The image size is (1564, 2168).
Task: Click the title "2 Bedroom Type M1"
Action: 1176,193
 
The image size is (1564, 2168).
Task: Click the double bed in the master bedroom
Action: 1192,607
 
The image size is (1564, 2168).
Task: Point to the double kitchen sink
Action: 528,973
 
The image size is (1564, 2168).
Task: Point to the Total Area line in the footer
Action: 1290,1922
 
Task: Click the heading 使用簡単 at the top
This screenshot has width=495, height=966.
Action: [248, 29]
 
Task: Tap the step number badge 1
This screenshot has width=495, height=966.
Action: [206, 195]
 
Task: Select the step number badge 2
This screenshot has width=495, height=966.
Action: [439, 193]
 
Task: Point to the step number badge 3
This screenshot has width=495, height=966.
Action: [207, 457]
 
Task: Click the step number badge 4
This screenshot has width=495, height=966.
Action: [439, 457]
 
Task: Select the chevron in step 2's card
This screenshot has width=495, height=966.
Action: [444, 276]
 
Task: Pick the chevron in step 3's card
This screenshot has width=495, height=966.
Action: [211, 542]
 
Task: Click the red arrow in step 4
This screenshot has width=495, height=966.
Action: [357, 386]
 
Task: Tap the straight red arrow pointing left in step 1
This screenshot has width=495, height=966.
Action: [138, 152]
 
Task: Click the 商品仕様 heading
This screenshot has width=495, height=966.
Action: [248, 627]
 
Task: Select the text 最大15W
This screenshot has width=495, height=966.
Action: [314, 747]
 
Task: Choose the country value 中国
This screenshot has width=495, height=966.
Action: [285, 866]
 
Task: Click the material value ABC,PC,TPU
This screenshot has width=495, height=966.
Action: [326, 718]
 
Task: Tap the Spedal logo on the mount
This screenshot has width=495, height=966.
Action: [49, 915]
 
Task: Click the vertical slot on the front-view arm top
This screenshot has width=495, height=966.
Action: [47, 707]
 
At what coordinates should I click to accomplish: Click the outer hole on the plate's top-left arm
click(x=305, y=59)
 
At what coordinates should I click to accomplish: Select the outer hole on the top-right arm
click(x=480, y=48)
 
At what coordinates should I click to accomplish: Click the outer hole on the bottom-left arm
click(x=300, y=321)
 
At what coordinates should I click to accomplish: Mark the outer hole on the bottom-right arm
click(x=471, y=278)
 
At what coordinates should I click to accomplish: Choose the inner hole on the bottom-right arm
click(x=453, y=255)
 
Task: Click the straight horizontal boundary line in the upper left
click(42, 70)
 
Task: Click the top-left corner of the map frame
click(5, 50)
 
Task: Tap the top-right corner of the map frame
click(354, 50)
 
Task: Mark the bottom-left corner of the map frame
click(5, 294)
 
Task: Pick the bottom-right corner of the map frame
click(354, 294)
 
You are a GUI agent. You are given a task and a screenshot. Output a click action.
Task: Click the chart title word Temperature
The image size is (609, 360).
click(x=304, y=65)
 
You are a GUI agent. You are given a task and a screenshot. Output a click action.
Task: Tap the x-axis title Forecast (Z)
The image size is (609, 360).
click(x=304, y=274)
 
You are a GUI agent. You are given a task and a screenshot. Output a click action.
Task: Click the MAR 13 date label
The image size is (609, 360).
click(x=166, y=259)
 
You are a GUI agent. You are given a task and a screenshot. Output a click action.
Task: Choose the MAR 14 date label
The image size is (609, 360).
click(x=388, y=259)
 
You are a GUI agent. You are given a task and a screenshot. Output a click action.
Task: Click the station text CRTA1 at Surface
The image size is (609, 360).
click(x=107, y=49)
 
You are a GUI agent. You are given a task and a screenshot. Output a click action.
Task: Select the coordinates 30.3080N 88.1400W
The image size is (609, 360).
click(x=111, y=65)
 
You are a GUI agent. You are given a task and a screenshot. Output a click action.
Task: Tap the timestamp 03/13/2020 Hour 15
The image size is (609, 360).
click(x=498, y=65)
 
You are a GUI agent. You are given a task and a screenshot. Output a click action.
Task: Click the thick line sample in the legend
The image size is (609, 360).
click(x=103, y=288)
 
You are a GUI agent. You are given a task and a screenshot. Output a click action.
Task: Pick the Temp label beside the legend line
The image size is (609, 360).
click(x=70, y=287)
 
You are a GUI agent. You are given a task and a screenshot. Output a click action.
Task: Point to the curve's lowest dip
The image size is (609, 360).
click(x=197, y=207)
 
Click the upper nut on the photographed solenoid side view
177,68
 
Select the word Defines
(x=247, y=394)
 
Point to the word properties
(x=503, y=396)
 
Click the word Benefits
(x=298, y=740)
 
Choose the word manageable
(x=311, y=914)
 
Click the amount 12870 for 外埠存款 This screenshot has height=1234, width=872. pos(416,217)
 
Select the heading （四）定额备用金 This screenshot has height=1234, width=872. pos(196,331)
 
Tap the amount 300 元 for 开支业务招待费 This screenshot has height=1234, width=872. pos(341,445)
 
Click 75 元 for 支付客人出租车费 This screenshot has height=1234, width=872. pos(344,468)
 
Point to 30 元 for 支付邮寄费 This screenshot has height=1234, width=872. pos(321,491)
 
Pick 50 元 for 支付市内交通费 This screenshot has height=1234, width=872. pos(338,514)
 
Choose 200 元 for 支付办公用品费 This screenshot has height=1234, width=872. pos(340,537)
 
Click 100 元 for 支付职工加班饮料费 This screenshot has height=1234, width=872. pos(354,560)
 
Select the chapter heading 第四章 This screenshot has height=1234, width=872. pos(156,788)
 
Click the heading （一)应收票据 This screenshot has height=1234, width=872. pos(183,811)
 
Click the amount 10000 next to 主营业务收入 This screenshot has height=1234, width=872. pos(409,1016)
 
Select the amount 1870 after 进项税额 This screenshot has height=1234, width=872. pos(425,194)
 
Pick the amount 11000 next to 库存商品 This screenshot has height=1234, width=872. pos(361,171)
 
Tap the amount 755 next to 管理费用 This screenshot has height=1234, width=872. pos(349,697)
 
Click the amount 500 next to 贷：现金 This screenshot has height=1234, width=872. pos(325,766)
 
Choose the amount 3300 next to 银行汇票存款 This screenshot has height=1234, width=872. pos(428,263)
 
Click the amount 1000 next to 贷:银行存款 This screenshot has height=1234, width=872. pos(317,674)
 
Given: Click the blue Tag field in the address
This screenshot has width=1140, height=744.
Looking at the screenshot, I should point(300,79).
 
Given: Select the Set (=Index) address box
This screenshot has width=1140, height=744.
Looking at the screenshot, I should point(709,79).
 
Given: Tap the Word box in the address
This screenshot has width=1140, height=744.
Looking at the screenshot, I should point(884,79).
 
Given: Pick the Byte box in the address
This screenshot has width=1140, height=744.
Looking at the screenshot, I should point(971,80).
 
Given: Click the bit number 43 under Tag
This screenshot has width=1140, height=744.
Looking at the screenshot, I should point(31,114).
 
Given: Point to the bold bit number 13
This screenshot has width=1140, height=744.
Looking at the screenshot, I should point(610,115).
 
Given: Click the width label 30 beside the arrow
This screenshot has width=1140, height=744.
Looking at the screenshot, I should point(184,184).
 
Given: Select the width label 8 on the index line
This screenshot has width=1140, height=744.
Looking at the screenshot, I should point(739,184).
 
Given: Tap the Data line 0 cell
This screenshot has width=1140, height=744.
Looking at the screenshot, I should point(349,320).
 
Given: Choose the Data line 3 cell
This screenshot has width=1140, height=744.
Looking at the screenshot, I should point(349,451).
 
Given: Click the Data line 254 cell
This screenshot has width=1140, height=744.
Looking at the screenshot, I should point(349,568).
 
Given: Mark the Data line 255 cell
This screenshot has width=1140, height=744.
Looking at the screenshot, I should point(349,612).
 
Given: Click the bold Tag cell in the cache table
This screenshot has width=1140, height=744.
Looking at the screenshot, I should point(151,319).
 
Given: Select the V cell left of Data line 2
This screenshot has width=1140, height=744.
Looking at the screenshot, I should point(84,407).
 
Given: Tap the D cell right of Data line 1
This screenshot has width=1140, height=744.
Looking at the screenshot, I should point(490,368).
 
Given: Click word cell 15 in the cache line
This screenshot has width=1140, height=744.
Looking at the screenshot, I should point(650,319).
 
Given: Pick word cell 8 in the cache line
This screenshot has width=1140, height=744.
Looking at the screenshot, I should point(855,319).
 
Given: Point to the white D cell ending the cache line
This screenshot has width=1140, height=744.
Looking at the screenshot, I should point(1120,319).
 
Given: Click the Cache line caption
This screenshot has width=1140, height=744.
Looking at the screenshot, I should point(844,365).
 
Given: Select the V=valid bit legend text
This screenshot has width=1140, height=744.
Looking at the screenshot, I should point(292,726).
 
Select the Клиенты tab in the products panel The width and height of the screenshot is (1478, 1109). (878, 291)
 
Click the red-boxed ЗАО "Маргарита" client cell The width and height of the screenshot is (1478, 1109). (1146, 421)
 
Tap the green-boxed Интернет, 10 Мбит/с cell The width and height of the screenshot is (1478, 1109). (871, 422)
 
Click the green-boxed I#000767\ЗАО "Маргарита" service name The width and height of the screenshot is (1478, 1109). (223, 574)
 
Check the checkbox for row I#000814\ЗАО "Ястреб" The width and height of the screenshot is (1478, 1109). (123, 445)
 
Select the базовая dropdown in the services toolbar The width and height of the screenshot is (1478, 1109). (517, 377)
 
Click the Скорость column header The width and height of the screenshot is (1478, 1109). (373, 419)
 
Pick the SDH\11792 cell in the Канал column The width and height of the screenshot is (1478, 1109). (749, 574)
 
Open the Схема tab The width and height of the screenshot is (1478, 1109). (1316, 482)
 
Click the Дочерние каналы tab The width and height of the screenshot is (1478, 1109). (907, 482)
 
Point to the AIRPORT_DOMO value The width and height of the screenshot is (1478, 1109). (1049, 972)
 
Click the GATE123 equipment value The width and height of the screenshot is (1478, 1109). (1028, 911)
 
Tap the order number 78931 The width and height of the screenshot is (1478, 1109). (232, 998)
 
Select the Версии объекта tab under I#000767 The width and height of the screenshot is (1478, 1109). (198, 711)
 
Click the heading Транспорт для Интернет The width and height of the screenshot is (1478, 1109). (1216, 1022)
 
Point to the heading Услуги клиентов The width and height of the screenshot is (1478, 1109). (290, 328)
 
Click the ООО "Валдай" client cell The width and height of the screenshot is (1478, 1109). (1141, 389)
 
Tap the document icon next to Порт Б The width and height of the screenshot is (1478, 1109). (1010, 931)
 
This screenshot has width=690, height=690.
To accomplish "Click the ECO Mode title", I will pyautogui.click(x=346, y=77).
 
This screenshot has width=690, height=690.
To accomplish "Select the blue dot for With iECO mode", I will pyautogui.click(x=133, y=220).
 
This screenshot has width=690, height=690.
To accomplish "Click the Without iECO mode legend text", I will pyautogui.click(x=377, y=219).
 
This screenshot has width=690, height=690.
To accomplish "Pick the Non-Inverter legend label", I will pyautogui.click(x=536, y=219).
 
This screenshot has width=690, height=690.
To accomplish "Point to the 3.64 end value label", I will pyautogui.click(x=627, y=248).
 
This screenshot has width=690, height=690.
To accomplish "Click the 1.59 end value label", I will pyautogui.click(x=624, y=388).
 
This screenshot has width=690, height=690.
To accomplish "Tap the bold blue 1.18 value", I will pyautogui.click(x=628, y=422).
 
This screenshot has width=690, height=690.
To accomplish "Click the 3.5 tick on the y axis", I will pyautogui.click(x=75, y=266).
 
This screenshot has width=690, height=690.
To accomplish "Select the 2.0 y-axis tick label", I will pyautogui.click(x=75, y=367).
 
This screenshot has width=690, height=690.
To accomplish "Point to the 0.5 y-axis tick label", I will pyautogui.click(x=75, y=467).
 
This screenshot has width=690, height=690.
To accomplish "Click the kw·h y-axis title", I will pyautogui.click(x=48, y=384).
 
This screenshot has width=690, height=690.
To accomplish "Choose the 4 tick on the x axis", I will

++++++

_TASK DIRECTIONS_:
Turn everything from the record line containing "Select the amount" down to the one containing "Click the amount 1000 next" into a JSON list of strings, one string per line, with blank lines left out.

_RESULT_:
[
  "Select the amount 1870 after 进项税额 This screenshot has height=1234, width=872. pos(425,194)",
  "Pick the amount 11000 next to 库存商品 This screenshot has height=1234, width=872. pos(361,171)",
  "Tap the amount 755 next to 管理费用 This screenshot has height=1234, width=872. pos(349,697)",
  "Click the amount 500 next to 贷：现金 This screenshot has height=1234, width=872. pos(325,766)",
  "Choose the amount 3300 next to 银行汇票存款 This screenshot has height=1234, width=872. pos(428,263)",
  "Click the amount 1000 next to 贷:银行存款 This screenshot has height=1234, width=872. pos(317,674)"
]